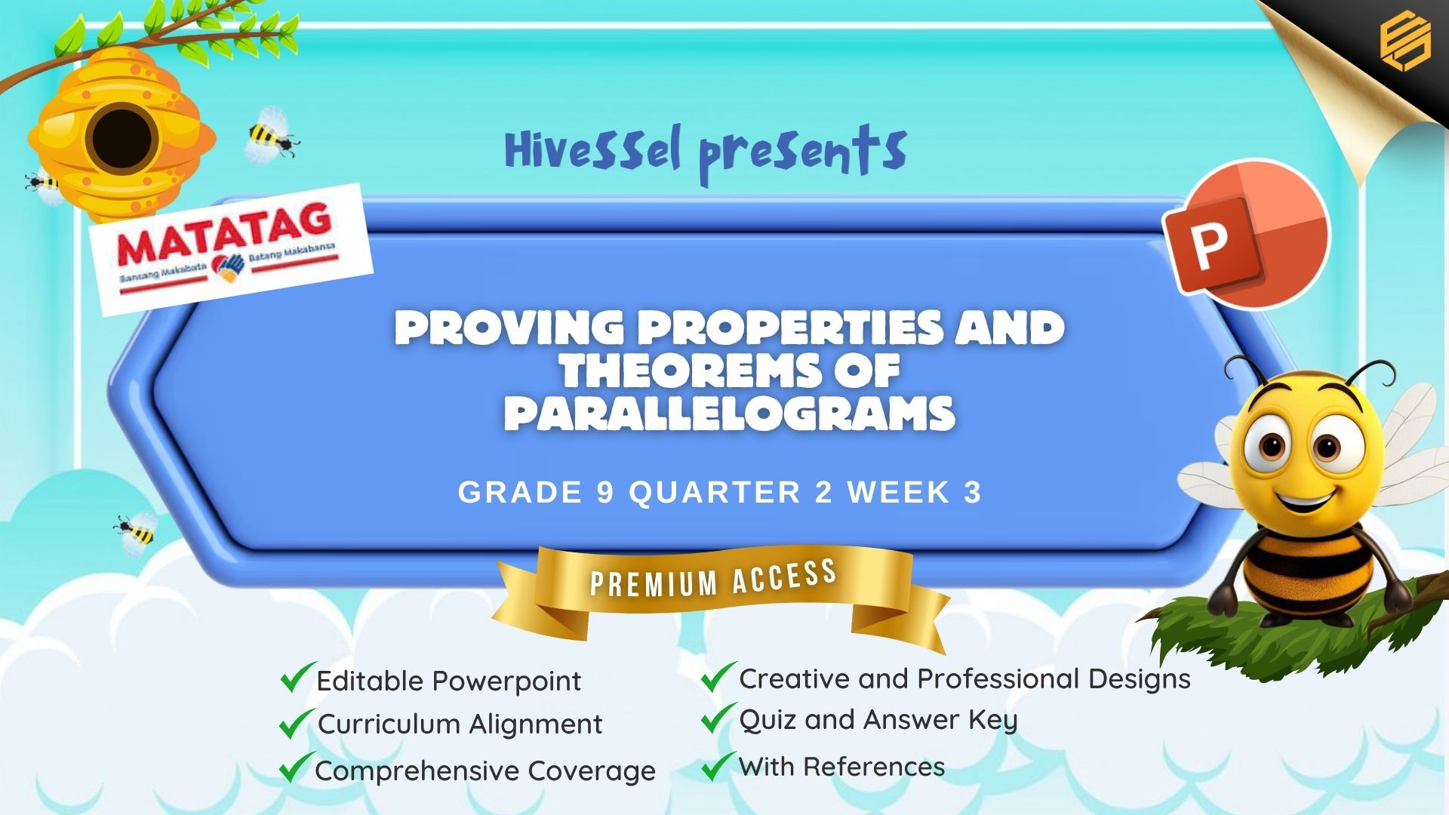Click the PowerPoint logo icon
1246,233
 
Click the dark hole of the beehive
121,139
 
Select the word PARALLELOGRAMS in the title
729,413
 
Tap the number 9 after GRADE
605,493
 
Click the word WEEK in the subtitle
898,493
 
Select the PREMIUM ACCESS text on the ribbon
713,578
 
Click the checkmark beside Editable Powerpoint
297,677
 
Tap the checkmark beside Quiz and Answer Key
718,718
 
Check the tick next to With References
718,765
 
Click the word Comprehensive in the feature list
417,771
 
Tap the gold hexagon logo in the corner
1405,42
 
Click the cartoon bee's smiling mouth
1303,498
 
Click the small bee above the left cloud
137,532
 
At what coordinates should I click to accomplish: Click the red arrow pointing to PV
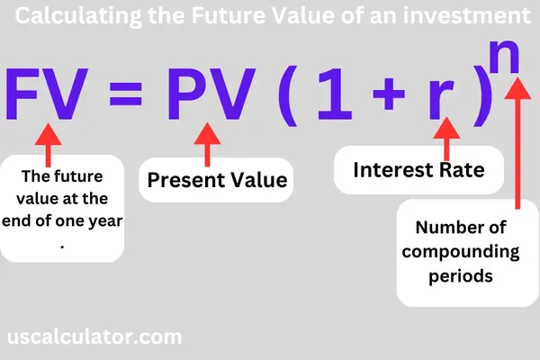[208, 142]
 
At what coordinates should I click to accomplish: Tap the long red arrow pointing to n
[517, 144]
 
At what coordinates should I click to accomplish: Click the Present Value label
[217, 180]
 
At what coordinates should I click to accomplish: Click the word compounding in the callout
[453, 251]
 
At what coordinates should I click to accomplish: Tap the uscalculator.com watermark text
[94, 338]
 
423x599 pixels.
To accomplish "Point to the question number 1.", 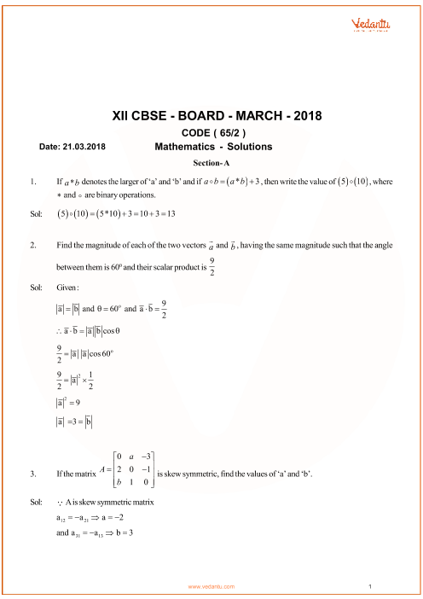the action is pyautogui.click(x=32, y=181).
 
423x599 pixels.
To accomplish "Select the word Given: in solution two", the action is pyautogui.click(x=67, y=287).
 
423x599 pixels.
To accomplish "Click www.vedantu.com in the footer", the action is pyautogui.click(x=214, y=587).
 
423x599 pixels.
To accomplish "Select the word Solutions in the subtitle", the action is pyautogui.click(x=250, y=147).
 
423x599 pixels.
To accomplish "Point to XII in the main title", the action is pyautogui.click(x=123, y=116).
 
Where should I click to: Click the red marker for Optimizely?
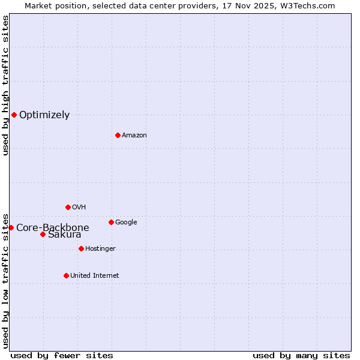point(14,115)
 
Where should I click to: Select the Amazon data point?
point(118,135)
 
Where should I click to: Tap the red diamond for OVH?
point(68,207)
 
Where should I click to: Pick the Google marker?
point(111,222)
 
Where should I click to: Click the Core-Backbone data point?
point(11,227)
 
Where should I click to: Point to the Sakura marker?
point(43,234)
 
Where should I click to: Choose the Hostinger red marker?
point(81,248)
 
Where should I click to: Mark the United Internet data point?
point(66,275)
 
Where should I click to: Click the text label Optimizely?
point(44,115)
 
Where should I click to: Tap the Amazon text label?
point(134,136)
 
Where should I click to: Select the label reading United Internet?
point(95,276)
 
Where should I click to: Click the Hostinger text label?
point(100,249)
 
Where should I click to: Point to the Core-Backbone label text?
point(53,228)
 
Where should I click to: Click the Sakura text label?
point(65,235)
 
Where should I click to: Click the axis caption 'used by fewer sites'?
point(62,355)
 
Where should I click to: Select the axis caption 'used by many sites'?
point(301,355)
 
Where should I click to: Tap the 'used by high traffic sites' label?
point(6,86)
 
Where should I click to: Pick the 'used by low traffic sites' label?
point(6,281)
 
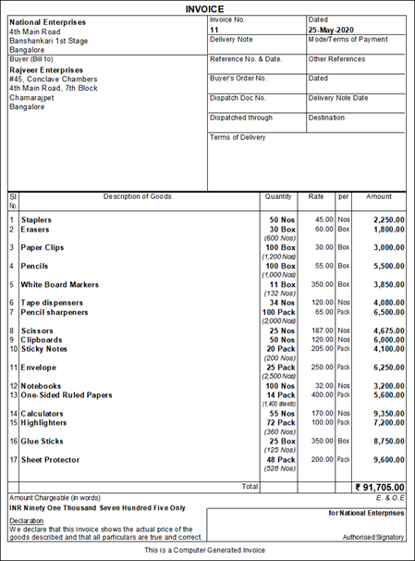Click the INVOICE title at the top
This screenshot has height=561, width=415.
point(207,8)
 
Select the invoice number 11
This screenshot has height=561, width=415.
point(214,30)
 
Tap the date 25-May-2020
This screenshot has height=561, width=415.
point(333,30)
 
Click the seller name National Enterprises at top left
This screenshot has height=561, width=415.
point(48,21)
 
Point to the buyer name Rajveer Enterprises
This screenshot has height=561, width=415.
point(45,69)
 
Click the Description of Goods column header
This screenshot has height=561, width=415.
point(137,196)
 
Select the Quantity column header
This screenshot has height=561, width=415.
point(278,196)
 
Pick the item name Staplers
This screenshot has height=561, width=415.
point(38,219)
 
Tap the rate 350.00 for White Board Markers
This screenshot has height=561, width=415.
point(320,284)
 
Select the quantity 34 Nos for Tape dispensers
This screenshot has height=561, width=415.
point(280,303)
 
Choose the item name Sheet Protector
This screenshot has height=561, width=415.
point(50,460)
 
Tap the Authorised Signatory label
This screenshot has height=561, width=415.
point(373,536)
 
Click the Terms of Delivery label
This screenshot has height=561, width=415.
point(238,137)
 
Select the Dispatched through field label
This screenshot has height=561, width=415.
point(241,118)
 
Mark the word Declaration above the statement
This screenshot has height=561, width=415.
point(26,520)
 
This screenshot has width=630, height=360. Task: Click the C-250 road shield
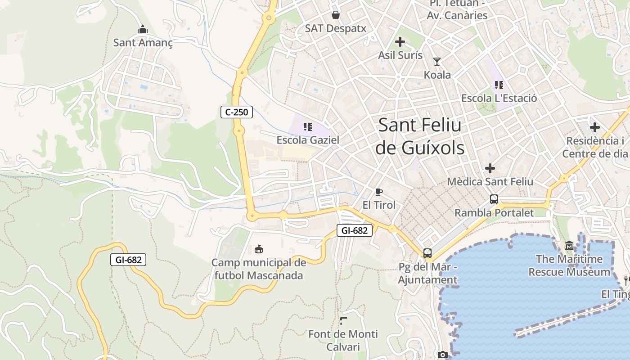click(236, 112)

○ ○ ○

- _Given instruction_:
Swap "label" for "caption" in everything from the line containing "Pick the item name Staplers" down to the end of the items, and write those lines out again with nothing else changed and the pictures left out.

- _Result_:
Pick the item name Staplers
This screenshot has height=561, width=415.
point(38,219)
 
Tap the rate 350.00 for White Board Markers
This screenshot has height=561, width=415.
point(320,284)
 
Select the quantity 34 Nos for Tape dispensers
This screenshot has height=561, width=415.
point(280,303)
 
Choose the item name Sheet Protector
This screenshot has height=561, width=415.
point(50,460)
 
Tap the Authorised Signatory caption
This screenshot has height=561, width=415.
point(373,536)
 
Click the Terms of Delivery caption
This screenshot has height=561, width=415.
point(238,137)
 
Select the Dispatched through field caption
This screenshot has height=561, width=415.
point(241,118)
 
Mark the word Declaration above the statement
This screenshot has height=561, width=415.
point(26,520)
 
This screenshot has width=630, height=360. Task: Click the C-250 road shield
click(236, 112)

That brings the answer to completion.